**Text section:**
Content starts
Reductions in force usually involve an employer's decision to eliminate positions and as a result layoff multiple employees. Bellaver v. Ouanex Corp., 200 F.3d 485, 495 (7th Cir. 2000). "The inference of discrimination arises in single-discharge cases, sometimes called mini-RIFs, where the terminated employee's duties are absorbed by other employees not in the protected class." Id. at 494 (citation and quotation marks omitted). Employers cannot avoid liability by classifying a decision to terminate a single employee as a reduction in force. Id.

Zhan offers two reasons as proof that UMMC's "reduction in force of one" was pretextual. First, she testified that on August 8, 2013, one day before she was terminated, Wilbert ordered all of her non-Asian co-workers to write disparaging letters concerning Zhan's professionalism and lack of teamwork. Docket No. 64-5 at 15. For example, Zhan's co-worker Jessica Faulkner wrote in her letter that "[Zhan] refuses to provide assistance to anyone . . . [and] she has refused to help me with procedures and troubleshooting." Docket No. 66-24. Faulkner also wrote that "[Zhan] does not appear to understand basic scientific concepts." Id. Under oath, however, Faulkner told a different story. She testified during her deposition that Zhan taught her and other co-workers how to perform various techniques and provided assistance and troubleshooting whenever asked. Docket No. 66-22.

Moreover, the day that Wilbert collected the letters is the same day that Didion presented "his reduction in force" proposal to Smith-Watson, who also approved it on the same day. Zhan contends, had the reduction in force been genuine, these letters would not have been necessary. Wilbert offered no explanation for the suspicious timing of the collection of the letters. When questioned at his deposition on the issue, Wilbert testified that he collected the letters "just for records." Docket No. 66-44. The inference from the letter collection is that UMMC's reduction in force was a sham. Based on this inference, Zhan may credibly argue that UMMC wanted to get rid of her and was establishing a reason. This suggests that that UMMC's legitimate non-discriminatory reason is undeserving of credence.
Content ends
**What you need to do:** Continue the court's discussion of Zhan's pretext argument against UMMC, picking up after its final sentence.

**Data to examine:**
Content starts
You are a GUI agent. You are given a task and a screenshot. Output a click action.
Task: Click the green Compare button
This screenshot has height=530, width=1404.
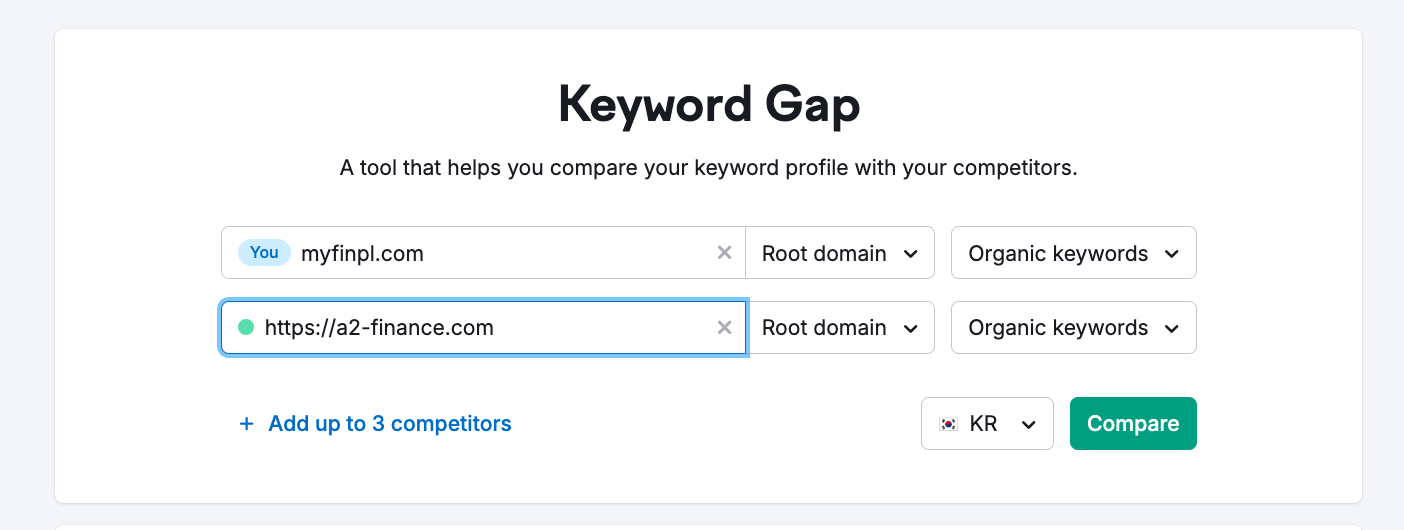[1133, 424]
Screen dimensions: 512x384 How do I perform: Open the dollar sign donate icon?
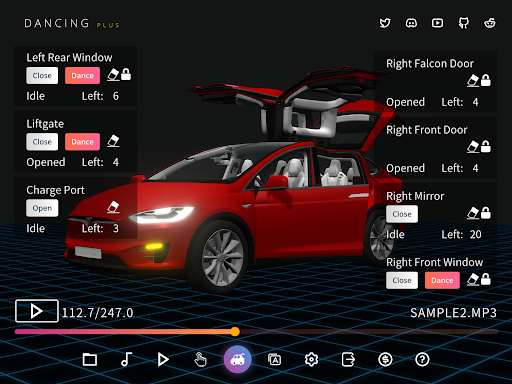[385, 360]
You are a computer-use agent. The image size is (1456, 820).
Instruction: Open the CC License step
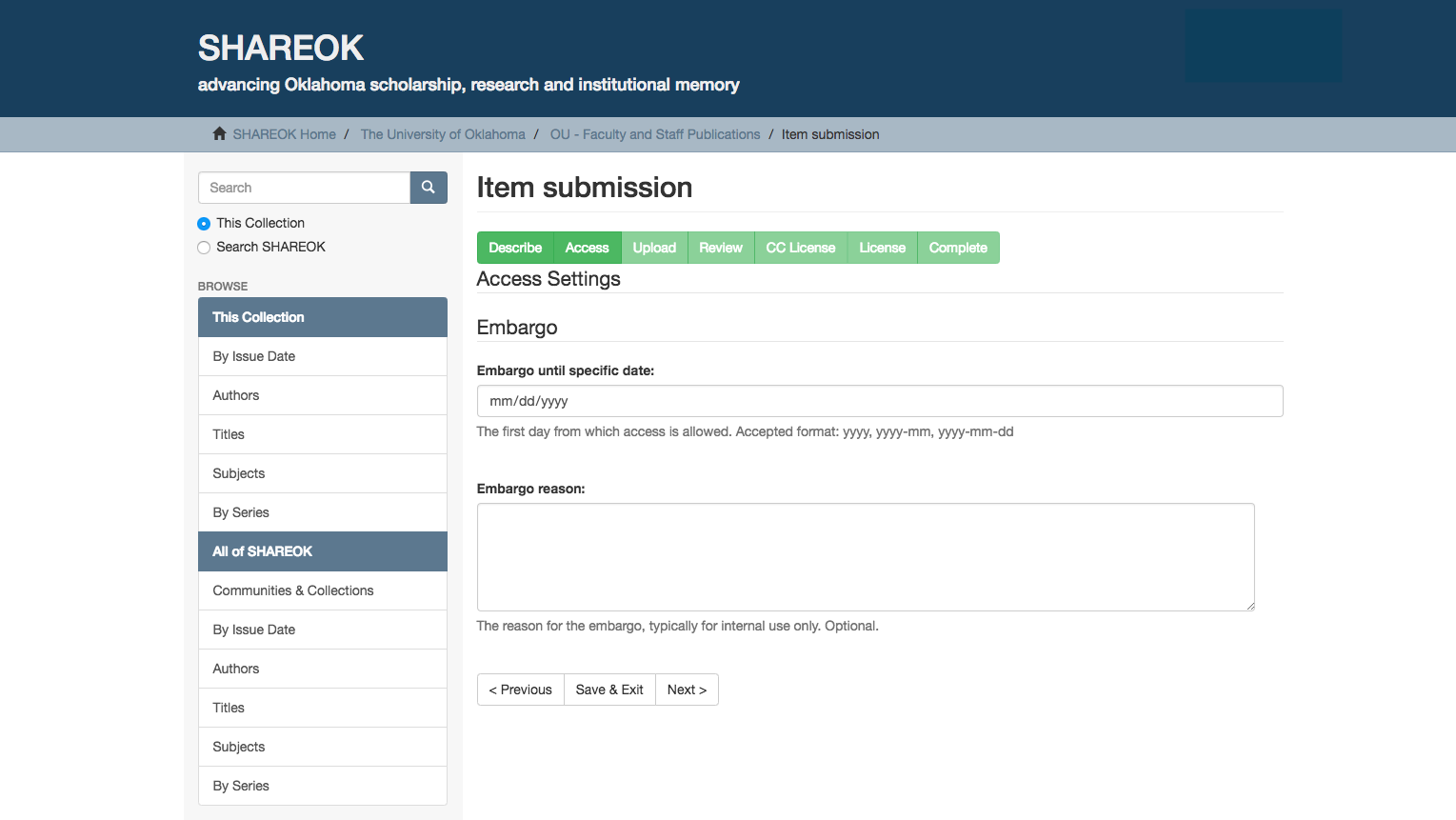(800, 248)

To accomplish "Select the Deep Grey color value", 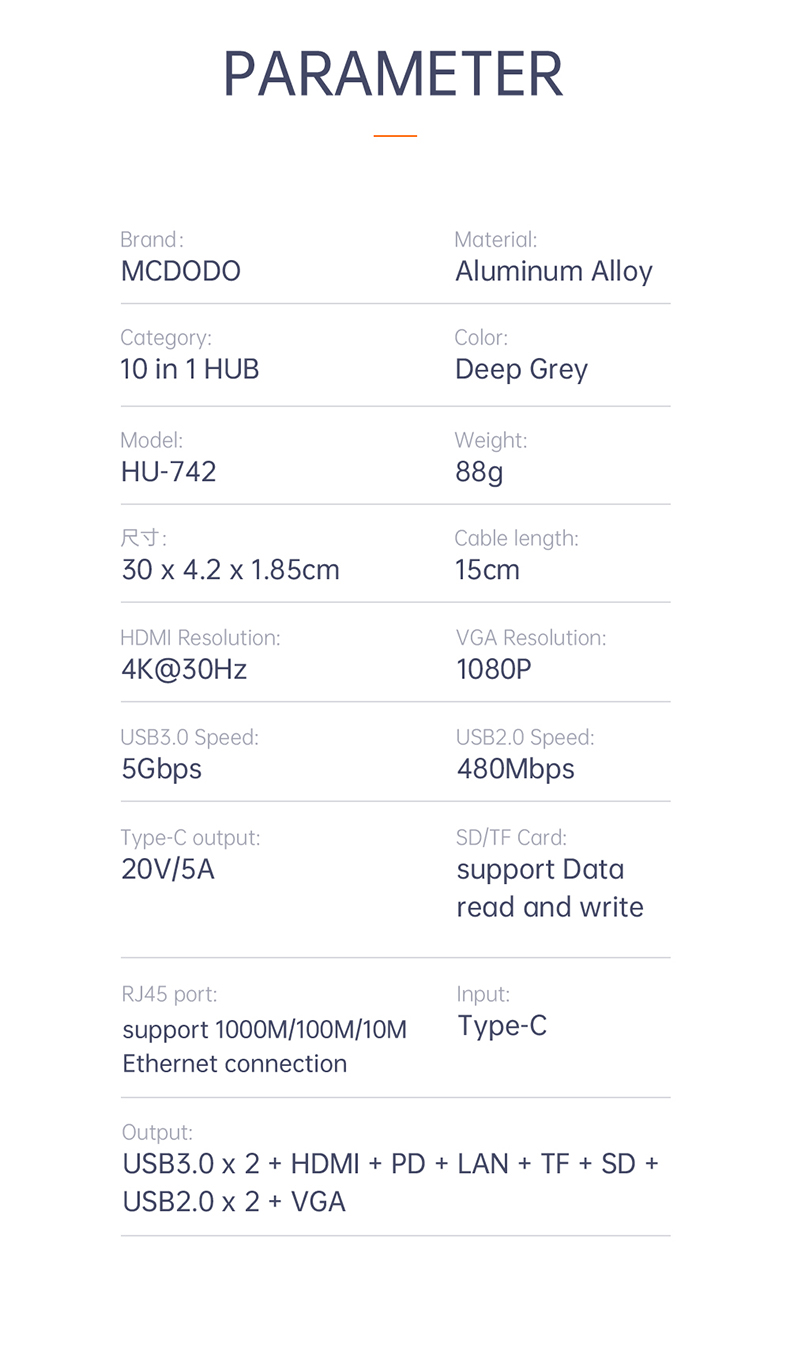I will point(521,369).
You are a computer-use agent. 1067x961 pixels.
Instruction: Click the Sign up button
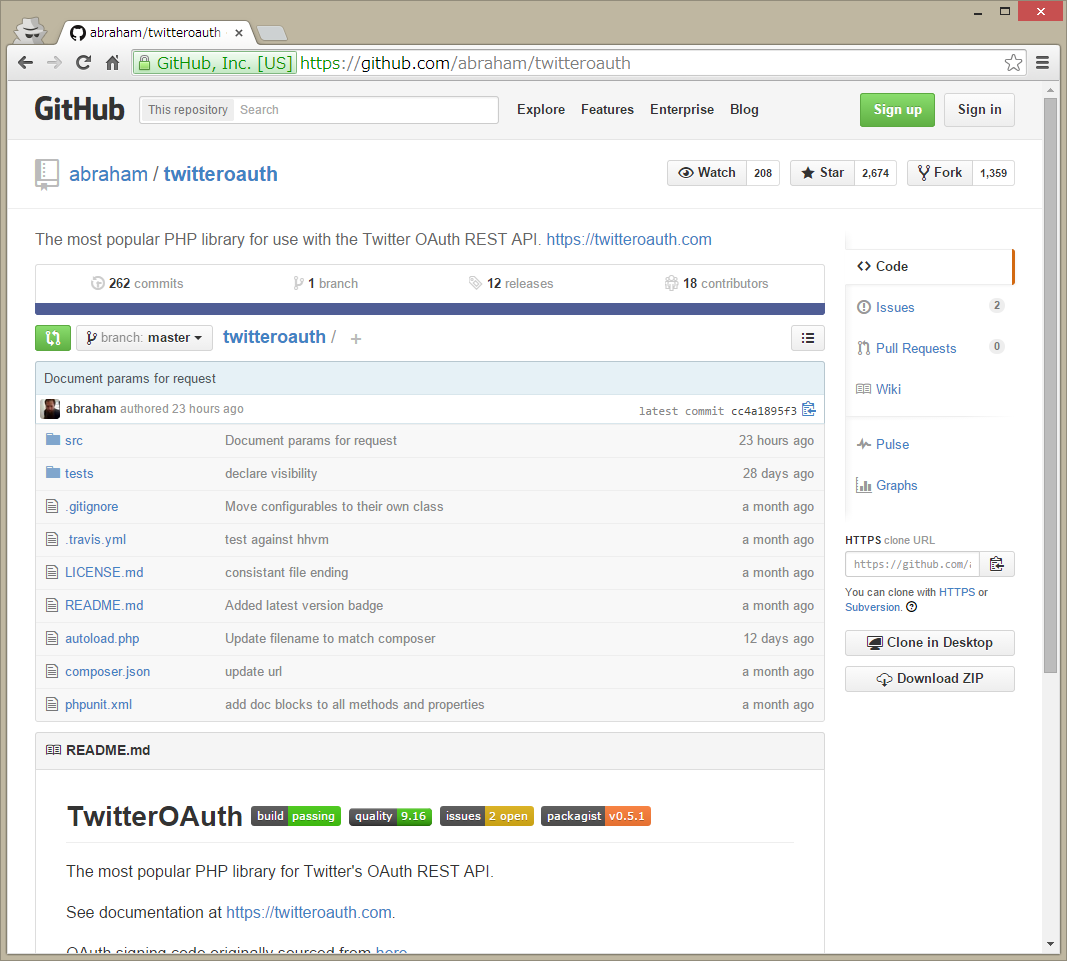896,110
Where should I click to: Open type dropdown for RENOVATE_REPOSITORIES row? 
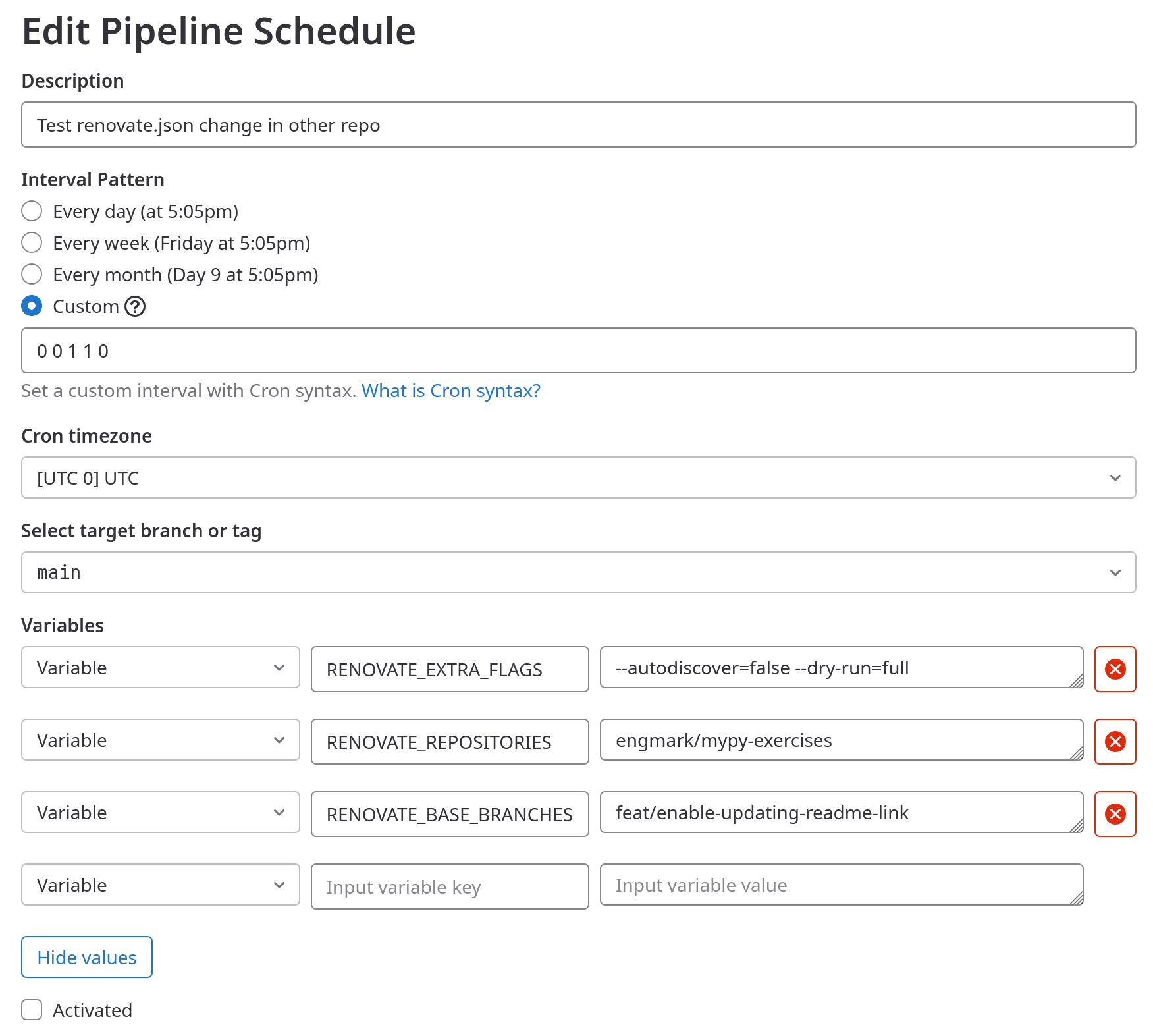point(160,740)
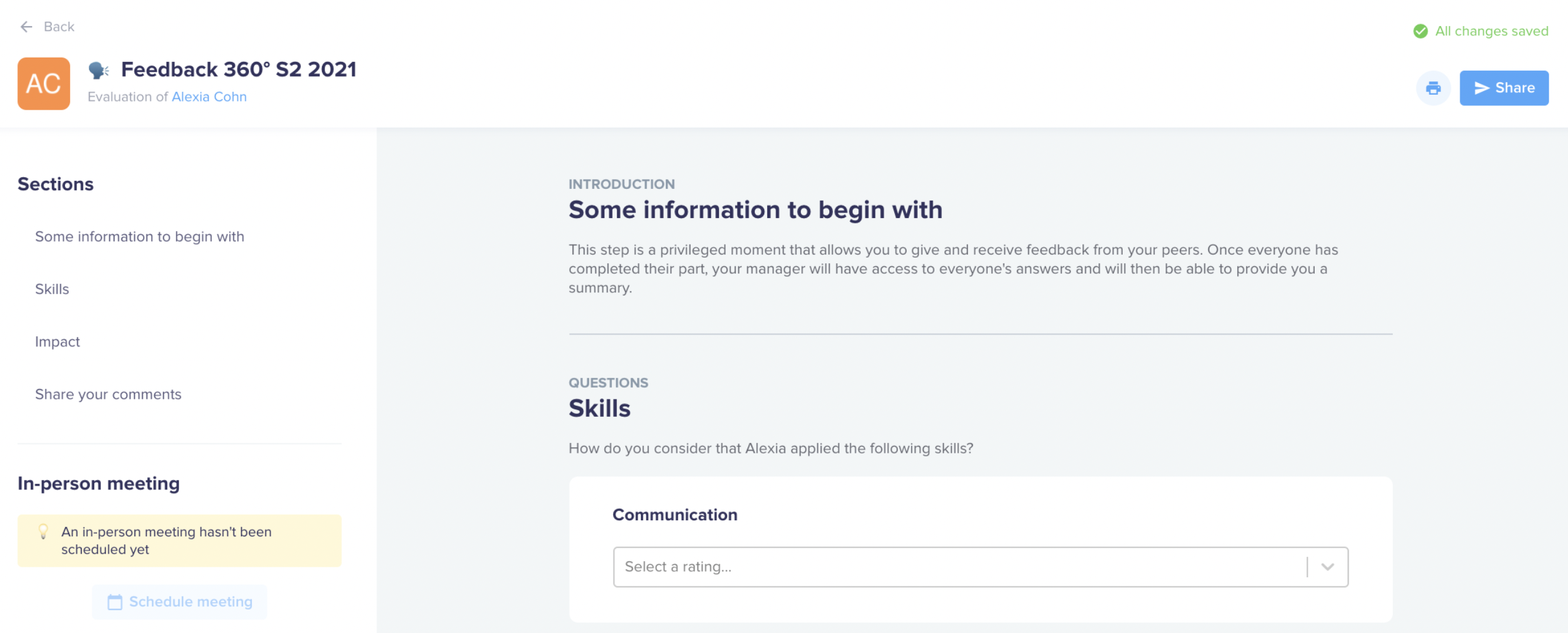This screenshot has width=1568, height=633.
Task: Navigate to the Impact section
Action: 58,342
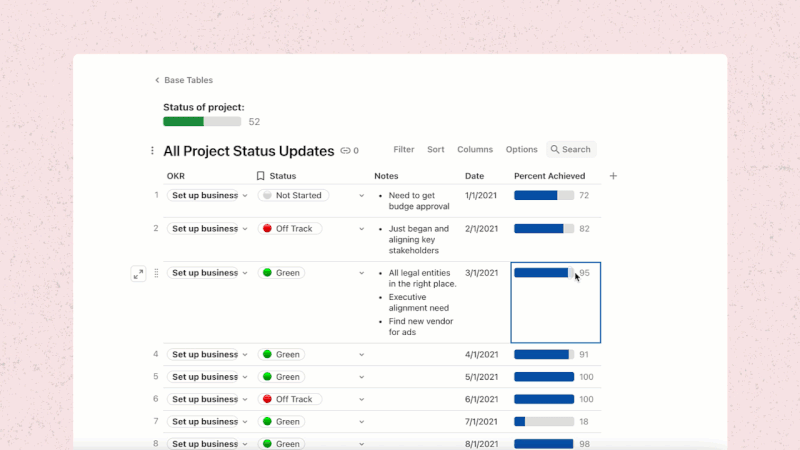Viewport: 800px width, 450px height.
Task: Open the Filter menu
Action: point(403,150)
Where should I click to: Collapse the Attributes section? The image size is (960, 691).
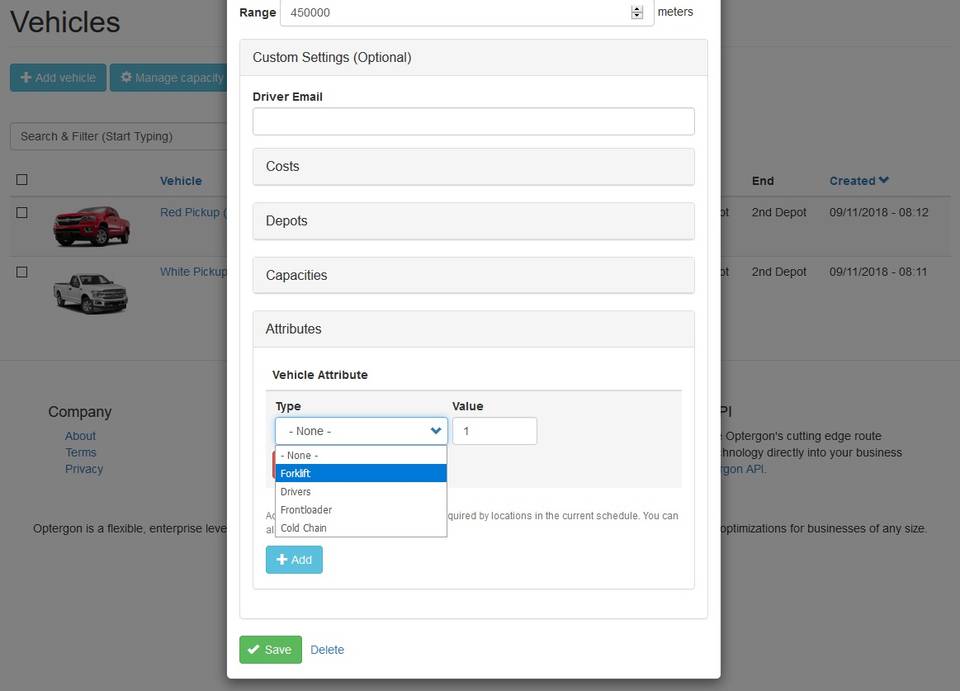click(473, 329)
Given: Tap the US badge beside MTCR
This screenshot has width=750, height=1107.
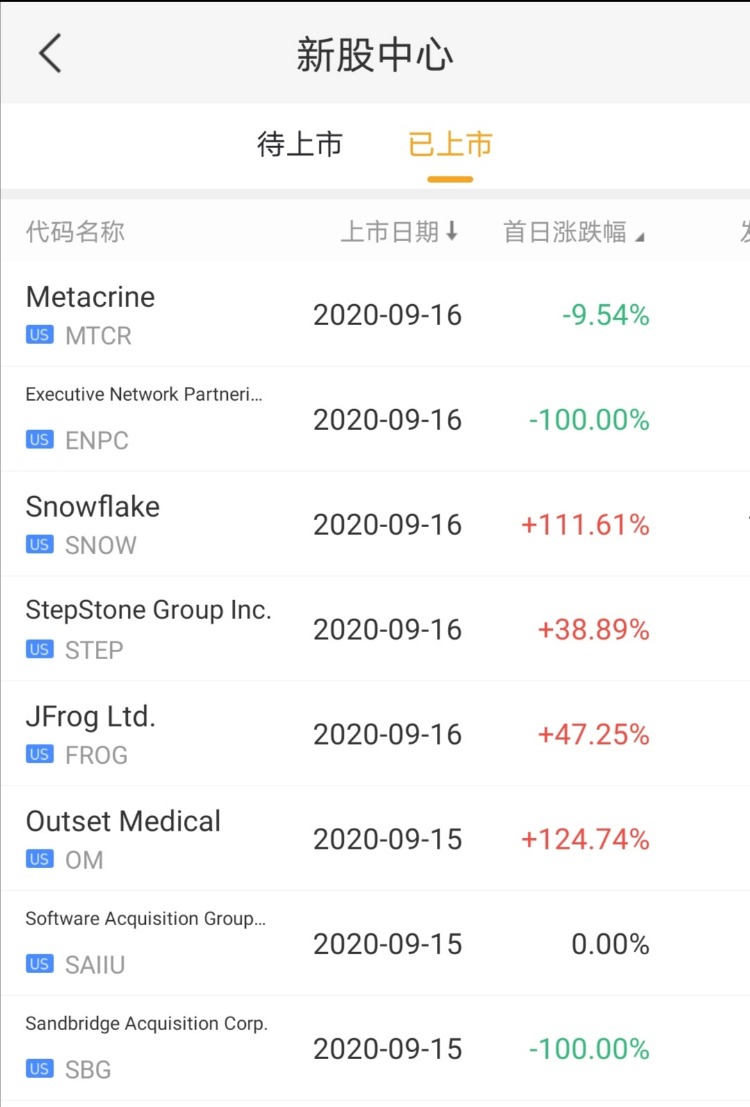Looking at the screenshot, I should (40, 336).

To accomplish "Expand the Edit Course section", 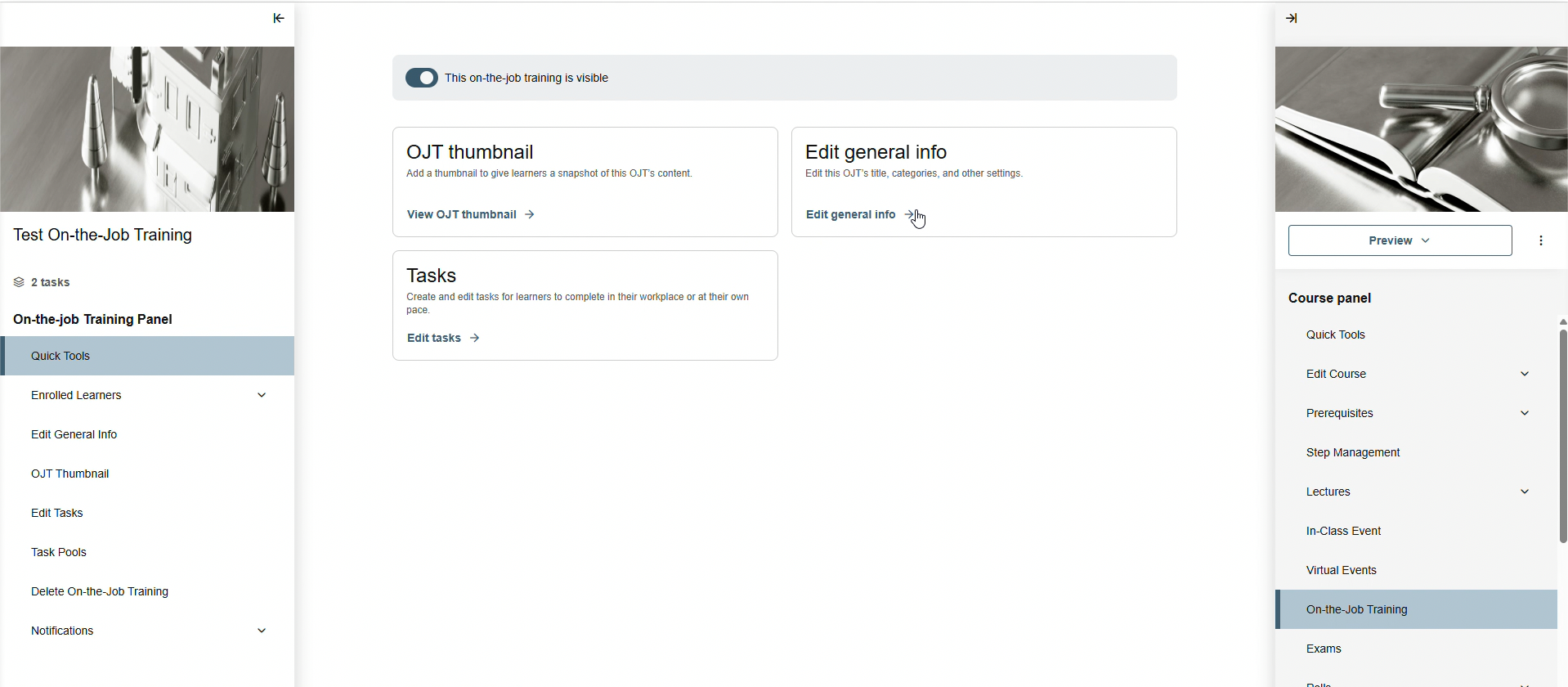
Content ends
**Response box:**
Compare Gillaspy, 278 Fed. App'x at 314 (finding that plaintiff created a fact issue on whether employer's proffered reason of test scores was pretextual when human resources director made hiring decisions two months before receiving the applicants' scores), with Daniel v. Universal ENSCO, Inc., 507 Fed. App'x 434, 439 (5th Cir. 2013) (finding that plaintiff did not show pretext when his unfavorable evaluation was conducted prior to employer's meeting to discuss reduction in force). --------

Second, Zhan contends that Wilbert's refusal to collect letters from her Asian co-workers proves that the reduction in force was motivated by discriminatory animus. Docket No. 64-5, at 15. To this, UMMC does not respond. But, UMMC will certainly have to explain to a jury why Didion and the administrator over Zhan's department would solicit or order disparaging letters about Zhan only from employees who Zhan claims hurled racist comments on the job. Moreover, specifically not allowing her Asian co-workers to comment on Zhan's capabilities and teamwork (or lack thereof) reeks of animus, and a jury may find it repugnant.

"Determinations regarding motivation and intent depend on complicated inferences from the evidence and are therefore peculiarly within the province of the factfinder." Walther v. Lone Star Gas Co., 952 F.2d 119, 125 (5th Cir. 1992) (citation omitted). Here, there is a fact issue as to whether UMMC's only explanation for terminating Zhan, a one-person reduction in force, is pretext for discrimination based on Zhan's race. Thus, the issue must be resolved at trial.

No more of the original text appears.